- AUSZUG ZUM LESEN
•••

Berlinale Tagebuch 2017, Teil 8
Hanswerner Kruse
Berlin (Weltexpresso) - In der Früh, auf dem Weg zum Berlinale-Palast, sitze ich müde in der S-Bahn, vertieft in meine Filmpläne. Irgendetwas rempelt mich an, ich sehe hoch - und schaue in die Sonne: Ein lichtblondes, vielleicht zweijähriges Mädchen strahlt mich mit blauen Augen an; mir geht das Herz auf.
Später beim Aussteigen liegt ein blutender Obdachloser regungslos auf der Steintreppe, Helfer bemühen sich um ihn, steif klammert sich daneben ein Nichtsesshafter an Krücken. Ist der, möglicherweise tote Mann Opfer eines Überfalls oder betrunken die Stufen heruntergefallen?

•••

- AUSGANGSMATERIAL
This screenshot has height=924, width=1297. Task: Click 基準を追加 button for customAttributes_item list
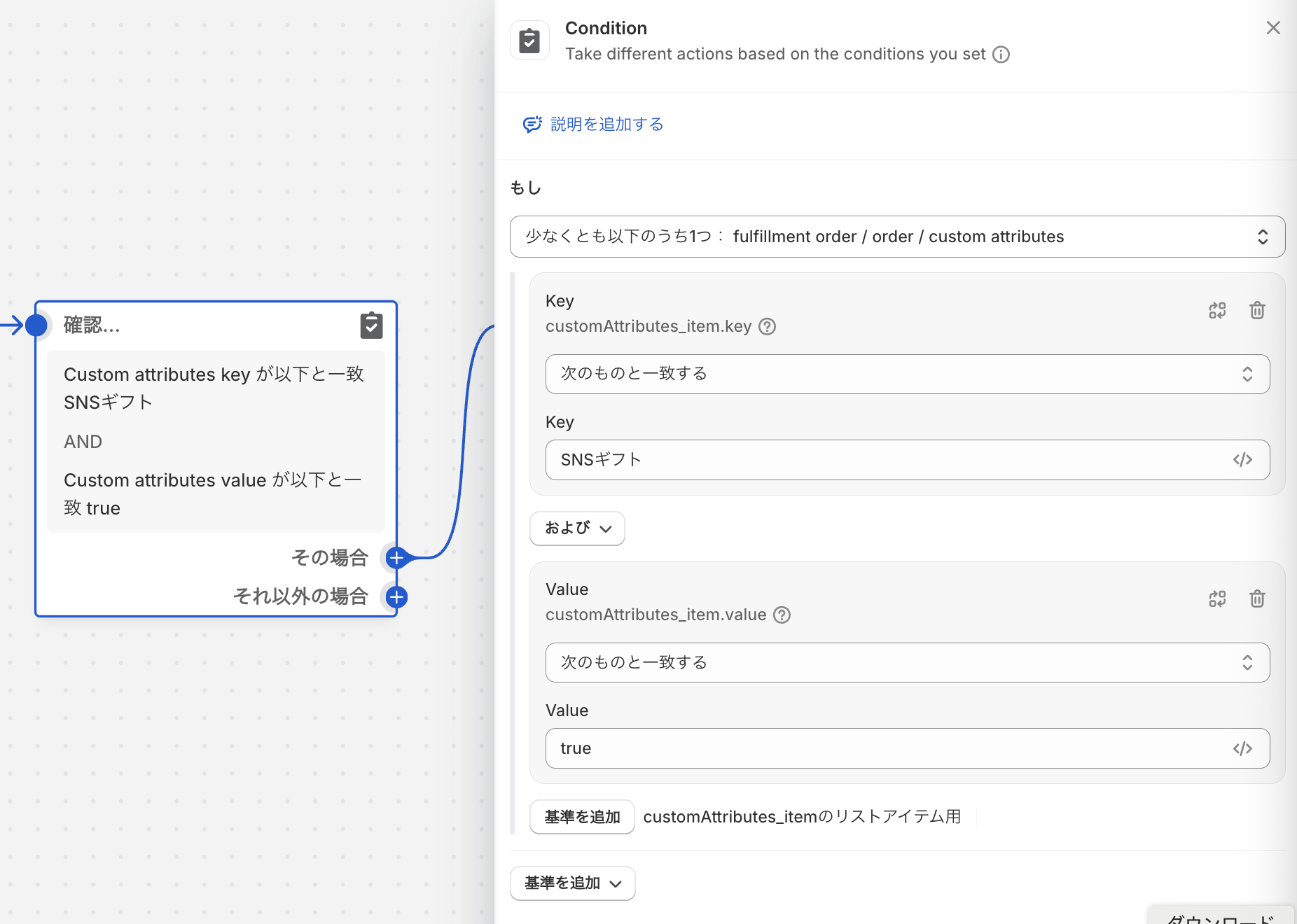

•••

- ZU ERLEDIGEN
Kannst du aus dem Berlinale-Tagebuch den Abschnitt abschreiben, der mit den Worten „Berlinale Tagebuch 2017, Teil“ einsetzt und mit „das Herz auf.“ schließt?

- VOLLSTÄNDIGE ANTWORT
Berlinale Tagebuch 2017, Teil 8
Hanswerner Kruse
Berlin (Weltexpresso) - In der Früh, auf dem Weg zum Berlinale-Palast, sitze ich müde in der S-Bahn, vertieft in meine Filmpläne. Irgendetwas rempelt mich an, ich sehe hoch - und schaue in die Sonne: Ein lichtblondes, vielleicht zweijähriges Mädchen strahlt mich mit blauen Augen an; mir geht das Herz auf.